Let’s bring up the explanation diagram I had from before:

Fisheye to landscape explanation diagram

I have assumed a source image that’s square (width equals height) and its width has an even number of pixels. With this, let the given image be of width and height of 2l pixels. The idea is to construct an image with width of 4l pixels and height of l pixels, which is the landscape view of the source fisheye image.

The dimensions of the destination image was arbitrarily chosen. I just find that a height of l pixels (or half the height of the source image) to be convenient. The centre of the source image is assumed to be the centre of the small “planet”. This means the pixels along the horizontal and vertical bisectors of the source image will not be distorted (much) by the conversion.

Oh right, I haven’t told you about the exacts of the conversion math…

You should know that only the pixels in the inscribed circle of the source image would be in the destination image. This is due to the “uncurling” effect. The pixels not in the inscribed circle would be out of range in the destination image.

So, imagine the source image as a representation of the Cartesian plane. The centre of the image is the origin. The point A, is the eastern point of the inscribed circle. Points B, C and D are the northern, western and southern points of the inscribed circle respectively.

I’m using the Cartesian plane because the Cartesian quadrants make the math easier. Circles mean sines and cosines, so I’d rather work with angles in the typical form than do all the funny angle modifications. I’m not masochistic, you know…

What you should understand now is this: the pixels along the top of the destination image come from the pixels along the circumference of the inscribed circle on the source image.

We’ll be iterating over the destination image (remember my messy index preference?) Let’s start at the top left corner. We’ll be iterating 4l pixels to the top right corner. This is visualised as going clockwise on the source image from point A, to D, to C, to B and back to A.

So, 4l pixels is equivalent to 2 PI radians?

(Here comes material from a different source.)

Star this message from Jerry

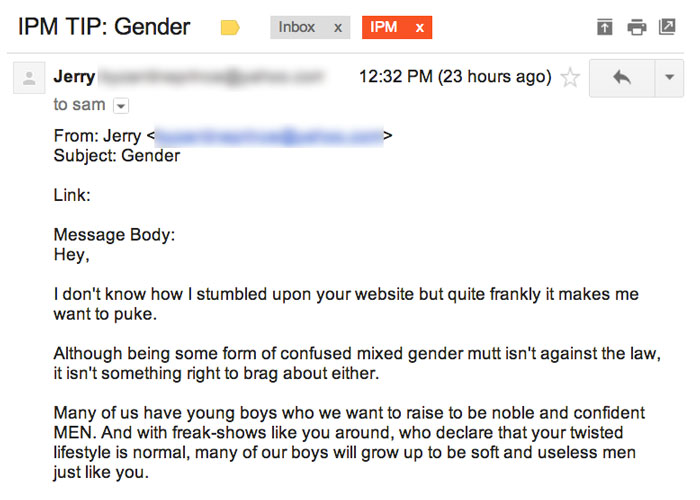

At the top left corner, we start with 2 PI radians (so to speak). As we iterate to the top right corner, the angle reduces to 0. Thus this formula:

theta = (4l – x)/(4l) * 2PI
where x is the Cartesian x axis.

Generally speaking, iterating from the left to right on the destination image is equivalent to going clockwise on the source image.

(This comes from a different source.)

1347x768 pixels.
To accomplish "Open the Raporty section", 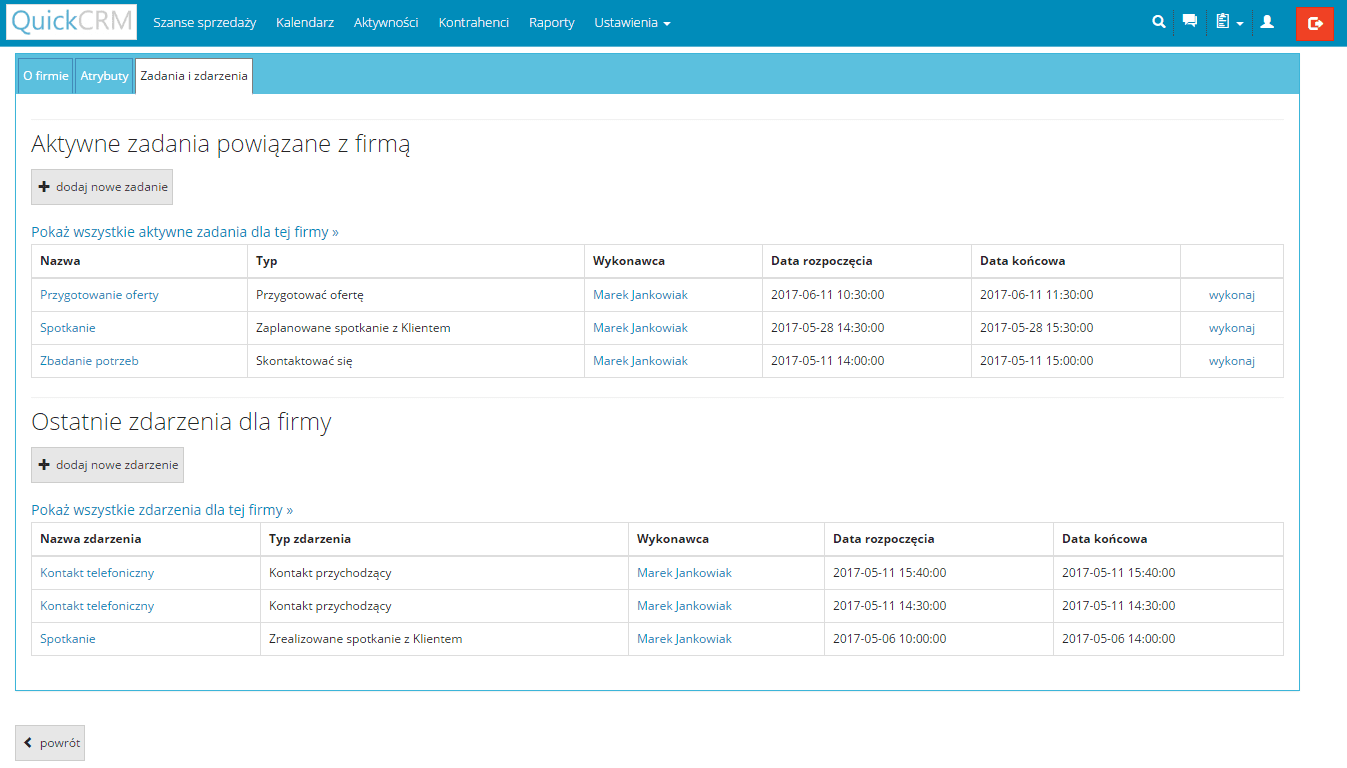I will click(551, 22).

Now, as we iterate from the top left of the destination image to the bottom left, it’s equivalent to going from point A on the source image to the centre of the source image. Thus:

radius = l – y
where y is the Cartesian y axis.

Generally speaking, iterating from the top to bottom of the destination image is equivalent to going from edge of source image to centre of source image.

And once you understand that, the rest is just coding. I merged the code for converting Cartesian to raster coordinates together (more details here with code here). The code was deliberately left unoptimised so it’s easier to read.

For example,

theta = 2.0 * Math.PI * (double)(4.0 * l - j) / (double)(4.0 * l);

could be

theta = Math.PI * (double)(4.0 * l - j) / (double)(2.0 * l);

to save on operations. But the 2.0 * Math.PI makes it more meaningful.

The if condition

if (x >= 0 && x < (2 * l) && y >= 0 && y < (2 * l))

could have had the (2 * l) part assigned to a variable to avoid multiplication multiple times. You're welcome to use a variable perhaps named iSourceWidth for example.

And that's all I have. I hope you have fun with the code.